A data standard created to act as a high-tech lubricant for the exchange of customer information is facing problems, including a just-announced review by the U.S. Federal Trade Commission (FTC) and, perhaps more important, a lack of big end-user acceptance so far.

The Customer Profile Exchange standard, or CPExchange, offers companies a way around numerous data types and the custom-designed interfaces needed to translate them. If the standard doesn’t take off, the process may not improve, proponents say.

“At this point, we do data exchanges that are disastrous. Everybody speaks a different language; everybody has ways of pushing information – from text files to XML. It is very, very nasty,” said Henri Asseily, chief technology officer at Los Angeles-based BizRate.com Inc., a company that provides customer-generated ratings of e-commerce sites and one of 70 companies that is a member of the CPExchange Network.

No Takers Yet

The first version of CPExchange was published in October, but so far, no company has adopted it. Most of its backers are vendors, with IBM being the largest. Only a few major end-user companies were involved in the standard’s development, and two of those companies have apparently distanced themselves from this effort: First Union Corp. in Charlotte, N.C., and Charles Schwab & Co. in San Francisco. Both companies say they have no plans to implement the standard.

Asseily said he believes the standard can solve the data exchange problems, but the 127-page specification is “so complicated that it’s very, very difficult for companies to make heads or tails of it.”

He said he doesn’t know if the standard will win adoption. “Things that fly are simple things,” Asseily noted.

Winning end-user support for a new standard can be difficult in any case. But how will this standard fare if it’s put under the spotlight of the FTC and Congress?

The FTC announced earlier this month that it will hold a workshop on March 13 on the potential data privacy issues raised by company-to-company exchanges of customer information, prompted in part by a letter from Sen. Richard C. Shelby (R-Ala.). Shelby claims that the CPExchange technology gives companies a “vastly improved ability to share and exploit personal information in pursuit of profit.”

Protecting Private Data

That very public attention on the standard could be keeping end users away.

“It makes it more difficult [to win adoption], no question. On the other hand, it also raises the issue on people’s radar,” said Matthew Doering, CTO at QueryObject Systems Corp. in Roslyn Heights, N.Y., a developer of business intelligence software and a member of CPExchange network.

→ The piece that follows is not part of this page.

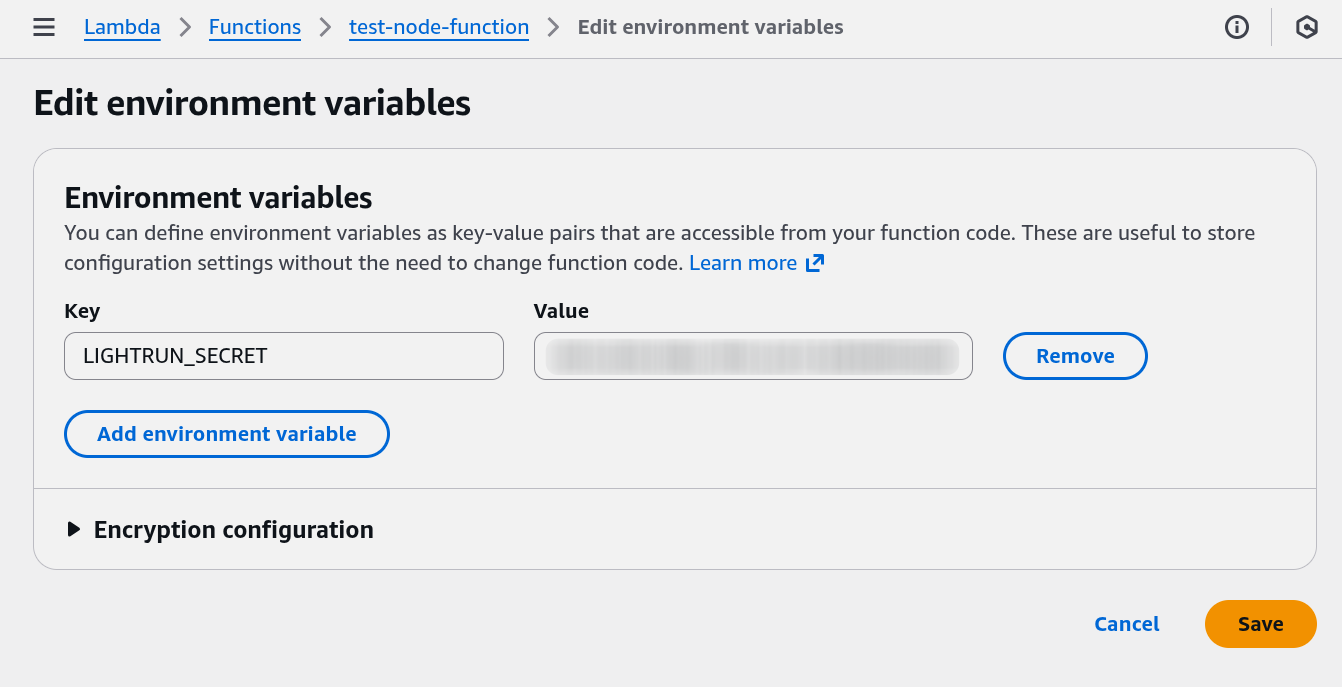Viewport: 1342px width, 687px height.
Task: Click the Encryption configuration section label
Action: point(233,529)
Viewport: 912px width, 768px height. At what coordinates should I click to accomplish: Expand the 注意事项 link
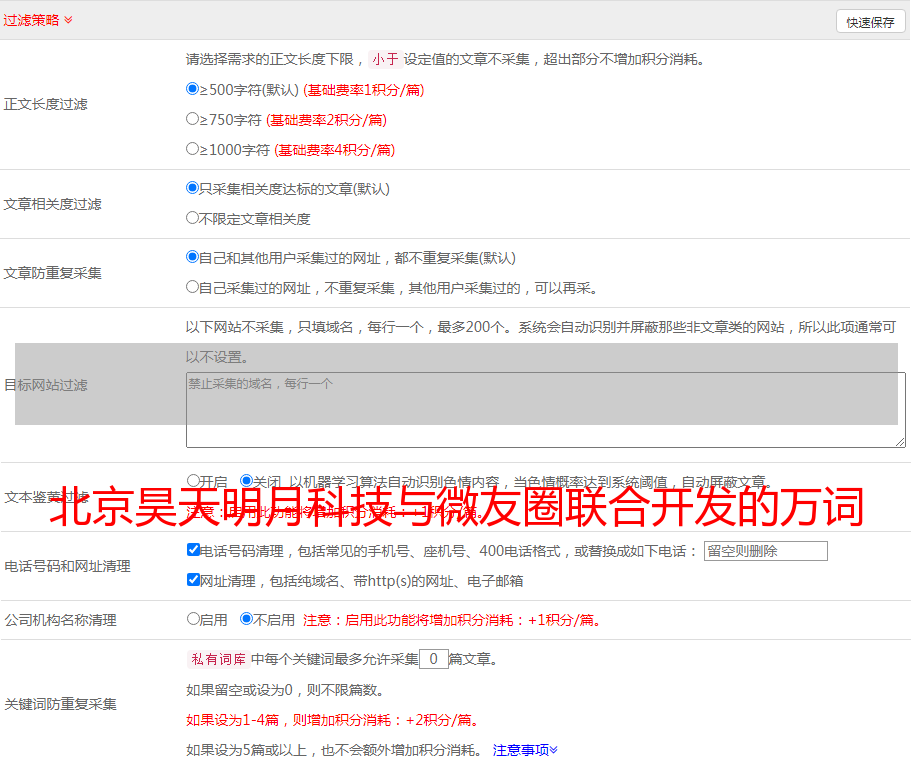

Moreover, the marketing of the standard has just begun.

To succeed, the standard will need to be adopted by a big end user, said Doug Laney, vice president of application delivery strategies at Meta Group Inc. in Stamford, Conn. He’s cautiously optimistic that that will happen.

“I know that standards defined by committee that aren’t developed at a grassroots level typically don’t fly without some heavy, heavy marketing or visible support from a large organization,” said Laney.

Lack of Marketing

But obvious potential early adopters – the members of the CPExchange – have clearly stepped back. A spokesman for Charles Schwab said it was just a “fluke” that the firm was listed as a member of the CPExchange; the company had joined to pick up some XML tips. A First Union spokeswoman downplayed her firm’s involvement. A third major end user listed on the network, BarnesandNoble.com Inc., didn’t respond by press time.

A major selling point for proponents of the CPExchange is the standard’s ability to incorporate an individual’s privacy preferences. For instance, a company that needs to transmit consumer data to a supplier could attach privacy restrictions that set limits on the use of the data, such as third party sharing.

“The main purpose of the standard is to provide a safe way to ethically pass consumer profile information between companies,” said Doering.

But privacy advocates worry that companies can “just ignore” the permission features of the standard “and use the vastly greater facility for exchanging personal information,” said Jason Catlett, president of Junkbusters Corp., a privacy advocacy firm in Green Brook, N.J.